Un apostador se llevó una fortuna en la Quiniela gracias a que eligió una extraña combinación, números que muchos tildaron como “feos y raros”.

El ganador de varios miles de billetes en la Lotería apostó por números poco “atractivos”, más allá de que el azar no entiende de cuestiones estéticas…

Un número “feo” que entregó una fortuna en la Lotería

Dicen que los números también tienen estética: mientras algunos parecen elegantes, armoniosos y “bonitos” otros, en cambio, generan rechazo a primera vista, como si la fe en la suerte también dependiera de una cuestión visual.

En la ciudad española de Jerez, sin embargo, un número que muchos tacharon de “feo y raro” resultó ser la estrella del fin de semana.

Con el 63.636, un afortunado apostador se adjudicó el segundo premio de la Lotería Nacional del sábado y embolsó 12.000 euros.

Más allá del premio, lo que llamó la atención fue el número en sí. El 63.636 es una combinación que muchos evitarían por presentar un patrón muy marcado, casi “caprichoso”, donde el 3 y el 6 se alternan de forma simétrica.

La curiosa boleta ganadora del segundo premio de la Lotería.
La curiosa boleta ganadora del segundo premio de la Lotería.

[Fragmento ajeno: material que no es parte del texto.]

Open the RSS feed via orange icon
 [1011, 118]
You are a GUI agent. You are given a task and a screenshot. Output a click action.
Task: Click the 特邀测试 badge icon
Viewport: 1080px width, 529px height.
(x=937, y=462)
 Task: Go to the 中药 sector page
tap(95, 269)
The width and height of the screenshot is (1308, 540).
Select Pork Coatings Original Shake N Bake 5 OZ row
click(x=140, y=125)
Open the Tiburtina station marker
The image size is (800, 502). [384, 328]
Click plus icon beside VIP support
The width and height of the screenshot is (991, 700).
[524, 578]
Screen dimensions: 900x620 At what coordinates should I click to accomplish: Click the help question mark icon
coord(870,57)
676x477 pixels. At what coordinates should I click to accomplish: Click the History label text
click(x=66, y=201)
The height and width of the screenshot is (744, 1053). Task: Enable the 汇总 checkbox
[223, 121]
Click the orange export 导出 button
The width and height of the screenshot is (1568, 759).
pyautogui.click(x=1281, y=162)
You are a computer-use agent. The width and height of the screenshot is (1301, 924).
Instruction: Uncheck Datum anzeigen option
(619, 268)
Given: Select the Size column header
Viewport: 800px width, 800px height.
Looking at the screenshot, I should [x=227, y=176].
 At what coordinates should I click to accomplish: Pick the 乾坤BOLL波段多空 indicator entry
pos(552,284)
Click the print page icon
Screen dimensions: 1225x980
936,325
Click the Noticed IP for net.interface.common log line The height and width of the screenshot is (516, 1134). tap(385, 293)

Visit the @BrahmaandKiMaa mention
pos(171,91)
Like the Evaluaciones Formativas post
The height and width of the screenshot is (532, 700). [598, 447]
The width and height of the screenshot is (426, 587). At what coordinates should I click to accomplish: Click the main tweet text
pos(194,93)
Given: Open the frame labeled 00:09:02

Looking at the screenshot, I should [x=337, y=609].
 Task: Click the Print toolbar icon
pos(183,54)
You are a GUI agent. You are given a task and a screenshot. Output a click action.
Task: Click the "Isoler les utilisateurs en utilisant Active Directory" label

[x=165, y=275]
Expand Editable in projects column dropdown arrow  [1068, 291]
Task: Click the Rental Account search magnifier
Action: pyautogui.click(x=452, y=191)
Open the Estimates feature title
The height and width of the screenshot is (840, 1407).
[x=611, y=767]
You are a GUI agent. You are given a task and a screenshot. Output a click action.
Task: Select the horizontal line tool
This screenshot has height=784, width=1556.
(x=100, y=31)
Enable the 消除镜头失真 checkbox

Para algunos, esta “simetría excesiva” lo hace sospechoso o simplemente poco atractivo para apostar. ¿La ironía? Justamente por eso, muchas veces quedan boletos sin vender... y alguien que apostó por él se termina llevando la gloria.

Este tipo de percepciones no tienen sustento matemático. En teoría, cualquier número tiene la misma probabilidad de salir sorteado, sin importar si parece “feo”, “bonito”, “raro” o “repetido”.

El azar no tiene sentido estético, solo responde a la probabilidad, pero la mente humana insiste en encontrarle lógica o belleza, incluso, a lo aleatorio. De ahí que combinaciones como el 00.000, el 12.345 o el 66.666 despierten amores y odios.

Lo curioso es que el 63.636 no solo es visualmente llamativo, sino que también tiene una especie de “armonía matemática”: el seis es el doble del tres, lo que le da un toque de estructura que quizás ni siquiera sus detractores notaron.

Además, en varias culturas y supersticiones, el número 6 es considerado de la suerte, especialmente en juegos como el dominó o dados, aunque en otras lo asocien a connotaciones más siniestras.

No es la primera vez que un número con fama de poco agraciado da el “batacazo” y, probablemente, no será la última. A fin de cuentas, la probabilidad no discrimina y lo improbable es, justamente, lo más democrático de todo sorteo.

Que haya salido un número tan “imperfecto” o poco convencional solo sirve para recordar que en la Lotería, como en la vida, lo inesperado puede tener premio.